This is the most excited I’ve ever been to post a recipe! It’s a pretty amazing thing when you can take lentils, tofu and oatmeal and turn them into something that has a taste and texture remarkably like meatloaf. And so delicious! I tried a couple different recipes and then combined the best of both. The name “Lentil Loaf” sounds kind of unappetizing (and Matt has a weird prejudice against lentils) so at our house this is called Faux-Meatloaf. I top the loaf with Kansas City style barbecue sauce, but ketchup works just as well. Like the Black Bean Burger recipe, you can taste the “dough” and adjust the seasonings however you like. This would be good served with Edamame Mashed Potatoes or some roasted purple potatoes.
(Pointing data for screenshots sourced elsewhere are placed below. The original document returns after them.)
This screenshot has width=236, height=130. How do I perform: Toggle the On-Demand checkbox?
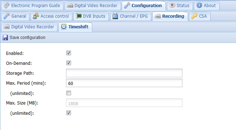[x=68, y=63]
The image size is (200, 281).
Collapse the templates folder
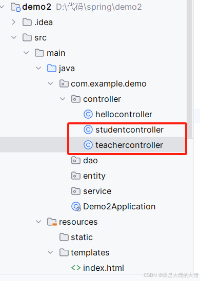coord(50,252)
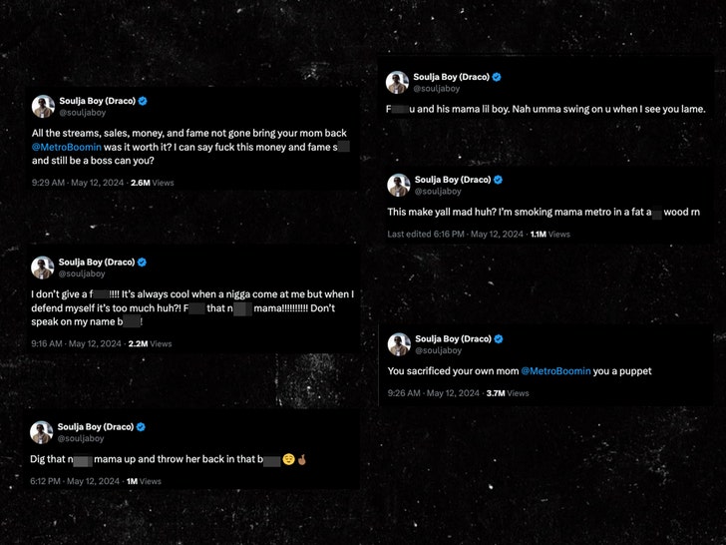The height and width of the screenshot is (545, 726).
Task: Click the verified badge on the 9:16 AM tweet
Action: 142,262
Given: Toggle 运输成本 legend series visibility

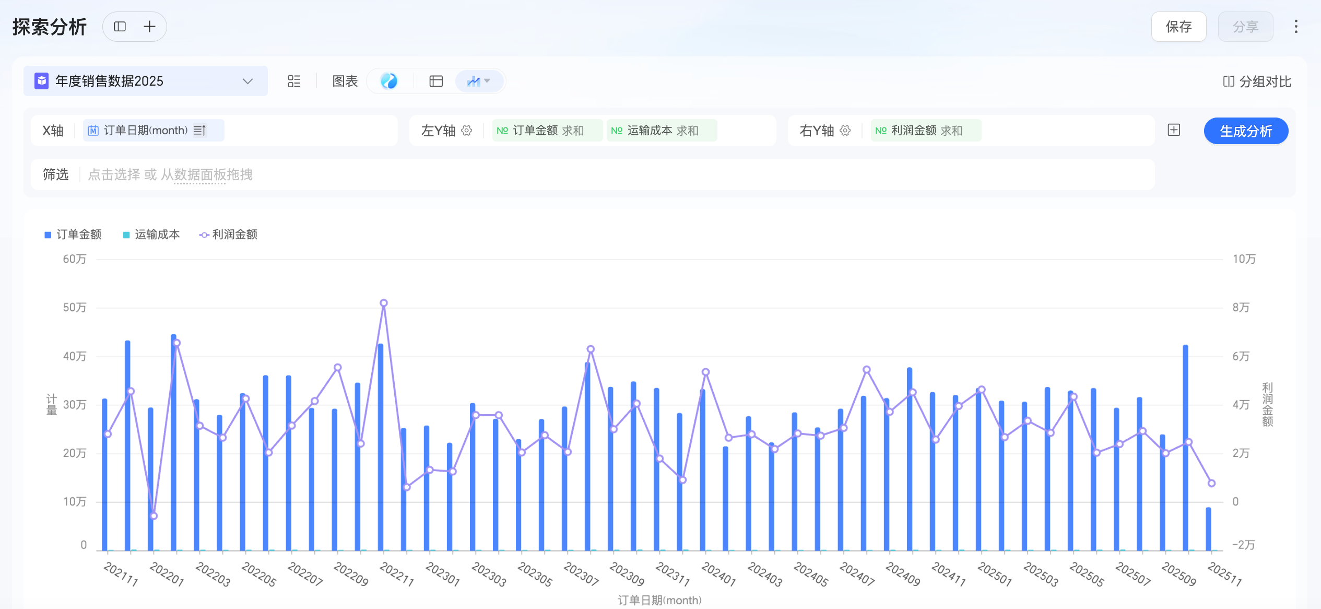Looking at the screenshot, I should click(x=151, y=235).
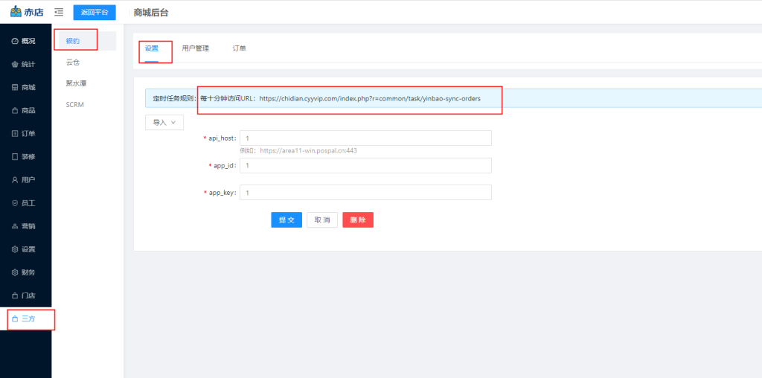Select 聚水潭 in the submenu
The width and height of the screenshot is (762, 378).
coord(76,83)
And if there’s any left over, it’s even better the next day in a sandwich.

5.0 from 2 reviews

Vegan Lentil Loaf (Faux-Meatloaf)

  • 1 cup old fashioned oats (not instant)
  • ½ cup walnuts
  • ½ block extra firm tofu
  • 1 cup cooked brown lentils
  • 1 onion, chopped
  • ½ cup green pepper, finely chopped
  • 3 cloves garlic, minced
  • 1 tbsp ketchup (plus more for top of loaf)
  • 1 tbsp ground flaxseed soaked in 3 tbsp warm water for 10 minutes
  • 3 tbsp yellow corn meal
  • 1 tbsp balsamic vinegar
  • 1 tbsp soy sauce
  • 2 tbsp olive oil
  • ½ tsp cumin
  • 1 tsp chili powder
  • 1 teaspoon dried basil
  • ½ tsp salt (or more to taste)
  • ½ tsp pepper

  1. About a half hour before making this recipe, take out the tofu, drain it, and slice it in half horizontally and vertically. Lay it on some paper towels, and put more paper towels on top, followed by something heavy. (A cutting board works well.) Let the tofu drain for at least 30 minutes, changing the towels when necessary. For this recipe you only use half the tofu, but I don’t like to waste the other half. I slice it into bite-sized pieces, put them in a roasting pan, splash some soy sauce on top and bake them at 375 degrees for about 30 minutes, flipping halfway through. Then I store them in the fridge and snack on them throughout the week.
  2. Soak 1 tbsp ground flaxseed in 3 tbsp warm water for 10 minutes.
  3. To cook the lentils, rinse one cup of lentils and add to two cups boiling water. Turn the heat to low and simmer, covered, for 20-25 minutes or until lentils are tender. Drain any excess water. This will make about two cups cooked lentils so you’ll have some leftover.
  4. Add 1 tbsp olive oil to a skillet and sauté onions, garlic and green pepper over medium heat for about 5-6 minutes.
  5. In a food processor, pulse oatmeal for 5 pulses, then pour into large mixing bowl.
  6. Add ½ cup walnuts to food processor and pulse until walnuts are ground. Add to mixing bowl.
  7. Add ½ cup of the cooked lentils to the food processor and process until smooth. Add the ½ cup processed lentils and ½ cup whole lentils to the mixing bowl.
  8. Add half the block of tofu to the mixing bowl, crumbling it with your fingers.
  9. Add the cooked onions and peppers, the flaxseed/water mixture, 1 tbsp ketchup, corn meal, balsamic vinegar, soy sauce, 1 tbsp olive oil, cumin, chili powder, basil, salt and pepper. Mix until well combined. The tofu should be completely blended in with no white particles visible.
  10. Taste the “dough” and adjust seasonings.
  11. Place a sheet of tin foil on a cookie sheet, spray with Pam. Form the mixture into a loaf that is about 2½ inches tall by 4½ inches wide. Coat top and sides with barbecue sauce or ketchup.
  12. Cook loaf in a preheated 375 degree oven for 20 minutes, then cover with tin foil and cook for another 15 minutes. After cooking, let cool for at least 15 minutes before cutting into it.